The Brezza debuted at the 1982 Turin Auto Show. After that it went on display at Six Flags Autoworld, alongside the AC Ghia, Megastar, and Probe IV, on July 4, 1982.

Features

The Brezza is a mid-engined two-seater coupé with glassed-in rear flying buttresses. The body created by Corvasce is an aerodynamic exercise, with flush-mounted windows, skirted rear wheels, fairings in the lower nose ahead of the wheels, and a fully-ducted radiator whose airflow comes in through a slot under the nose and is extracted by the airflow under the car. The result is a coefficient of drag of just 0.30. In October 1985, Popular Mechanics magazine put the Brezza on its cover as an example of the future of aerodynamic automobile design.

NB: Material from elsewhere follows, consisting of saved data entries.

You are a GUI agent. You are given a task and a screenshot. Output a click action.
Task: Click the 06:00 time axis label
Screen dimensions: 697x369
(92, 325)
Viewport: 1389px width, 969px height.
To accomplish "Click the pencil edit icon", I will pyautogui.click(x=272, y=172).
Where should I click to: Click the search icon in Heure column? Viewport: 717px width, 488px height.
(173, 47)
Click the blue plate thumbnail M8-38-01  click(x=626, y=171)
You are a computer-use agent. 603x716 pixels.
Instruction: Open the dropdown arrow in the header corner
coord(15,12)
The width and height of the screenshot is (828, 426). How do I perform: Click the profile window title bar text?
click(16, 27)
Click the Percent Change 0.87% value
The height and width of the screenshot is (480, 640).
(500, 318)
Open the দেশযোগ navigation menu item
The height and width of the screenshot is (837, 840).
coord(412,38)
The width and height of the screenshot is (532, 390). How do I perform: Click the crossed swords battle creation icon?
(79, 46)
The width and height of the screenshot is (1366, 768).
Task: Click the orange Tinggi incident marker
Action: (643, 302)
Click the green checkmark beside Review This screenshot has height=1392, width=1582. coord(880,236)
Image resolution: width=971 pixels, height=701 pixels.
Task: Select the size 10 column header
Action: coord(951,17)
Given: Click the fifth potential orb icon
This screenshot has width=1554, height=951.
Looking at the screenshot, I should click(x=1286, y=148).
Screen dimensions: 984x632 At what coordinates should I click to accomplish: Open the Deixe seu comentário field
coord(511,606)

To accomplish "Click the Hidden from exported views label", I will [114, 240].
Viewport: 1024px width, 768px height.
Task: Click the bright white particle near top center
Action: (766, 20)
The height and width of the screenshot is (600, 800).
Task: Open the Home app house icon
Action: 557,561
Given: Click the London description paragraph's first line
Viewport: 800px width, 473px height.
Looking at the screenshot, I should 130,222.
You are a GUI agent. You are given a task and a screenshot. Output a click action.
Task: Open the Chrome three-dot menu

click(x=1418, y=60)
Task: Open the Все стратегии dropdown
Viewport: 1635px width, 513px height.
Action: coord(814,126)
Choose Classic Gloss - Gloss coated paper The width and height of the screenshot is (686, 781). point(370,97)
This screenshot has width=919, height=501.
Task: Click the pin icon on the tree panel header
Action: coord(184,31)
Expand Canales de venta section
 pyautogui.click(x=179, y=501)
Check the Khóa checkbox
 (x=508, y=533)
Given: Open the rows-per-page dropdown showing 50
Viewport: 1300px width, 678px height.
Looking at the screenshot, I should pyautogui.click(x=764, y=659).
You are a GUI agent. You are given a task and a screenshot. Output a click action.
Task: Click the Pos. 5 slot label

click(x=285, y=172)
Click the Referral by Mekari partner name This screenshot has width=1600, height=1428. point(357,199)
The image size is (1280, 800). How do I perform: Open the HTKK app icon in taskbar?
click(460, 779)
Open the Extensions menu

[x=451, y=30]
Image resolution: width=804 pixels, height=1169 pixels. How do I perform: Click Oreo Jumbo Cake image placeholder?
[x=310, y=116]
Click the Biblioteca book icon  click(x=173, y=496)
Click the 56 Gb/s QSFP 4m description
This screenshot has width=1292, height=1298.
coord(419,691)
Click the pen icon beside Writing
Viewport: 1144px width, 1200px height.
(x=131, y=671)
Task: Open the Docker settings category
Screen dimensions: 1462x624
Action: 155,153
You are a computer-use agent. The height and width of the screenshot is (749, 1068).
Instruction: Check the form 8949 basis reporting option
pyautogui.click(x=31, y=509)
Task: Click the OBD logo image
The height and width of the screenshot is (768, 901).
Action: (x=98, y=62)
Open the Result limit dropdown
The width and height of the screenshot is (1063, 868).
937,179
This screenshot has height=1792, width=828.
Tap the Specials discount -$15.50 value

Ghia created the Brezza's chassis out of the two EXPs supplied by Ford. One donor car's chassis was cut just ahead of the rear axle line, and the section removed was replaced by a portion of the other car's chassis that had been cut just behind the front axle line. The short front section with powertrain was welded onto the back of the other chassis. What had been steering rods were replaced with tie rods attached to the chassis, and the powertrain module in the front of the hybrid assembly was removed.
The car's original engine was the EXP's standard 1.6 L Ford CVH engine making at 4600 rpm and at 3000 rpm mated to a 3-speed ATX automatic transmission. The engine was later upgraded to a supercharged 1.8 L CVH, while the automatic transmission was retained.